There is no argument that an already complex area is expected to become more, not less complex.
It is also undoubtedly a fact that with political uncertainty from BREXIT and a general election in May 2020, or earlier, plus possible economic recession and an increasing trend for base rates, that whatever assumptions have been made historically for customer behaviour will need to change.
The only certainty from an increasing period of economic volatility is that behaviours in a reversion period will be different from those currently assumed and probably to the detriment of the lender.
I believe that lenders should take the opportunity to review the assumptions upon which their current and planned products are designed, to ensure that those assumptions they have made for an economic return over the anticipated life of the product are based on actual like customer reversion behaviour.
It is definitely the time to ensure that the same rigour that is applied to both financial accounting and the assumptions for capital adequacy planning is focused on the controls, functions and insight of EIR and the associated interest, fee and cost recognition.

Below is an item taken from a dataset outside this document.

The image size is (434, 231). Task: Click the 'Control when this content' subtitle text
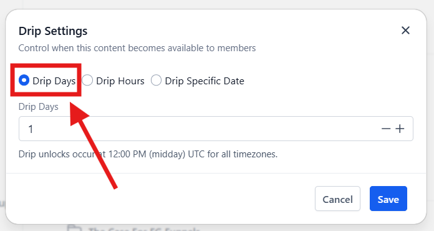[x=137, y=48]
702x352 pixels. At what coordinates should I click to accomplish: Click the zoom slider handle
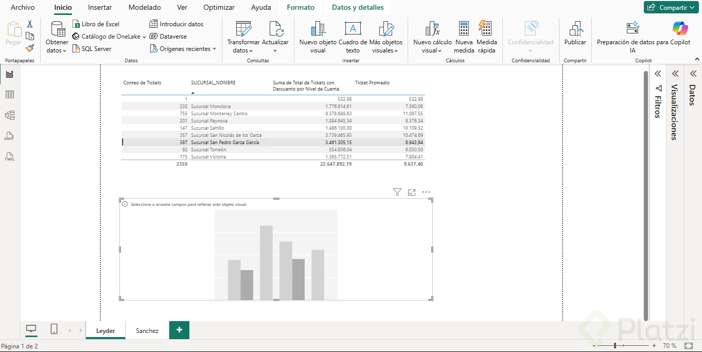(615, 346)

There is also a great opportunity to integrate insight derived from actual reversion behaviour into future business financial planning and into product design, so that the actual return derived, more closely matches that anticipated when the product was designed.
David Webber is the CEO of Whistlebrook Limited, a member of the ICAEW and Whistlebrook’s subject matter expert for their EIR product. The survey referred to in the article was carried out online in the month of July with 20% of UK building Societies participating.